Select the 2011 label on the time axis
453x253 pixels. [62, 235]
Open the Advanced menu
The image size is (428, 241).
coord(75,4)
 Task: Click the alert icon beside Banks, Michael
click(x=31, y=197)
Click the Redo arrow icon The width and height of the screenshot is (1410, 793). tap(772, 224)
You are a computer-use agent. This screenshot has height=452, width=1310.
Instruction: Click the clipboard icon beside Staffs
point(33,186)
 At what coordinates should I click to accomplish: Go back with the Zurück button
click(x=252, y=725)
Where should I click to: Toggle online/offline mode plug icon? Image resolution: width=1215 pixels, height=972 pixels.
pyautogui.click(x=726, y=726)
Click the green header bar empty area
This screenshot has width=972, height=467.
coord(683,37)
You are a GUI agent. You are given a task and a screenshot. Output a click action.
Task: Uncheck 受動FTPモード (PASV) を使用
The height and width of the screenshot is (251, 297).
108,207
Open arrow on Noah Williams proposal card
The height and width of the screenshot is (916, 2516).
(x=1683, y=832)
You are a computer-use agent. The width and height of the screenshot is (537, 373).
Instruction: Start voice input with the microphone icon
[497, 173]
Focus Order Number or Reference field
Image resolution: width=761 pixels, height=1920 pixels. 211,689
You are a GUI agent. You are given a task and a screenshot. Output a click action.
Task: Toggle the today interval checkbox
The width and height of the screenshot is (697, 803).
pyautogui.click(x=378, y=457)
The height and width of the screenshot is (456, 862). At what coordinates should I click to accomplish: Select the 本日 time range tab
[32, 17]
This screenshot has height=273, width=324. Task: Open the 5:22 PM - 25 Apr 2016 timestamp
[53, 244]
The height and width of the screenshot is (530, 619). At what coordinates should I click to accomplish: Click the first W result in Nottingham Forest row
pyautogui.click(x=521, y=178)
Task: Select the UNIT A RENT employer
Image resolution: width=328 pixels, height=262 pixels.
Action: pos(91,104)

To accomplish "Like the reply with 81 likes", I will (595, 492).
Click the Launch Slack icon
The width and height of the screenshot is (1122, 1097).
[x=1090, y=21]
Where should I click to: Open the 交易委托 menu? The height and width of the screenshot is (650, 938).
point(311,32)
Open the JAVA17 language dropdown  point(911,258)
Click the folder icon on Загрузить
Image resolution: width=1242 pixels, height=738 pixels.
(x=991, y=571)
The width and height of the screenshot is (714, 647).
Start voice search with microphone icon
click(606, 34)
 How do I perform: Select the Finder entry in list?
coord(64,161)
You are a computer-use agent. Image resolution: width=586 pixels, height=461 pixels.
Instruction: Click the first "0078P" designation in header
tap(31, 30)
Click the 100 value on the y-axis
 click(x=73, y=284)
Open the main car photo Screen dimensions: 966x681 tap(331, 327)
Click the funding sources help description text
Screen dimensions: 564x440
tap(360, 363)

TRY IT:
Return each line of the entries that holds the string "arrow".

FINISHED TASK:
Click the Redo arrow icon The width and height of the screenshot is (1410, 793). tap(772, 224)
Open arrow on Noah Williams proposal card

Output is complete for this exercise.